In recent years, Neural Radiance Fields (NeRF) have emerged as a powerful tool for 3D reconstruction and novel view synthesis. However, the computational cost of NeRF rendering and degradation in quality due to the presence of artifacts pose significant challenges for its application in real-time and robust robotic tasks, especially on embedded systems. This paper introduces a novel framework that integrates NeRF-derived localization information with Visual-Inertial Odometry (VIO) to provide a robust solution for real-time robotic navigation. By training an absolute pose regression network with augmented image data rendered from a NeRF and quantifying its uncertainty, our approach effectively counters positional drift and enhances system reliability. We also establish a mathematically sound foundation for combining visual inertial navigation with camera localization neural networks, considering uncertainty under a Bayesian framework. Experimental validation in a photorealistic simulation environment demonstrates significant improvements in accuracy compared to a conventional VIO approach.
Paper Structure (13 sections, 16 equations, 5 figures, 2 tables)
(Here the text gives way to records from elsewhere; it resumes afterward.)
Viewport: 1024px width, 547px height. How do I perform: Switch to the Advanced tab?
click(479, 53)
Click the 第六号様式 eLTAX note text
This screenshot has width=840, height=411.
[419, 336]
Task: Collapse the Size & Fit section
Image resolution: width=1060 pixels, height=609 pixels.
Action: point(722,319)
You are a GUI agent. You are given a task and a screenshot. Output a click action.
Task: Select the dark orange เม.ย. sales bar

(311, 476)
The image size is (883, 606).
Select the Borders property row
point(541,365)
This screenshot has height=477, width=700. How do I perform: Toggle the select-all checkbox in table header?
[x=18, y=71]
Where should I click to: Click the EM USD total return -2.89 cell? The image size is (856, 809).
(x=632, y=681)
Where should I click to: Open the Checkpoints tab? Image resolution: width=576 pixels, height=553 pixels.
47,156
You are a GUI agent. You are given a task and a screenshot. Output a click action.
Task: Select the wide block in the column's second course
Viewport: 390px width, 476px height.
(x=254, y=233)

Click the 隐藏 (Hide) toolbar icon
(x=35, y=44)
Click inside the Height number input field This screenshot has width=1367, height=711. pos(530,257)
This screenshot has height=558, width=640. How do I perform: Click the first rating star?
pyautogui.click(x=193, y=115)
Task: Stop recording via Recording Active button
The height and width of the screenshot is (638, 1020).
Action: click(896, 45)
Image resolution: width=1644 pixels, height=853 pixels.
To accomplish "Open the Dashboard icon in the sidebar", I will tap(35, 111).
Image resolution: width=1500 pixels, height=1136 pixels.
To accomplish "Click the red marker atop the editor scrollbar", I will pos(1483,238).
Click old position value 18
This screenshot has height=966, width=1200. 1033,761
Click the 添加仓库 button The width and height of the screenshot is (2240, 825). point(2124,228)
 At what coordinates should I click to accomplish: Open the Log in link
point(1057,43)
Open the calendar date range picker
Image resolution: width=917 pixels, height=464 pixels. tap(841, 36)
This paper contains 13 sections, 16 equations, 5 figures, 2 tables.

Figures (5)

  • Figure 1: Outline of the proposed VIO framework, NVINS: (a) In the offline phase, a NeRF is trained using a dataset gathered in the target environment. Novel views synthesized using this NeRF are used to train the camera pose regressor. (b) A pose predicted by the trained camera pose regressor, along with its associated uncertainty, is integrated with other sensor measurements via pose graph optimization.
  • Figure 2: (a) Images captured in the Flightgoggles simulation environment Guerra2019Flightgoggles. (b) Images rendered through nerfstudio nerfstudio. The images exhibit significant differences from the originals, primarily due to artifacts caused by the sparse density of training data.
  • Figure 3: Positional and rotational errors of various camera pose regressors trained with different loss functions across entire trajectories (m/degree)
  • Figure 4: Comparison of ground truth trajectories, 'Trajectory 1, 3, 5, and 7', (blue) with estimations from the VIO framework without the camera pose regressor (orange), and with the ensemble camera pose regressor augmented by uncertainty quantification and outlier rejection (green)
  • Figure 5: Absolute Trajectory Error (ATE) for VIO with and without camera pose regressors over the travel distance of 'Trajectory 1'. 'd' (resp. 'e') denotes 'dropout' (resp. 'ensemble'), '+u' (resp. '+r') indicates uncertainty prediction (resp. outlier rejection) is applied, and '-' signifies the absence of the respective feature.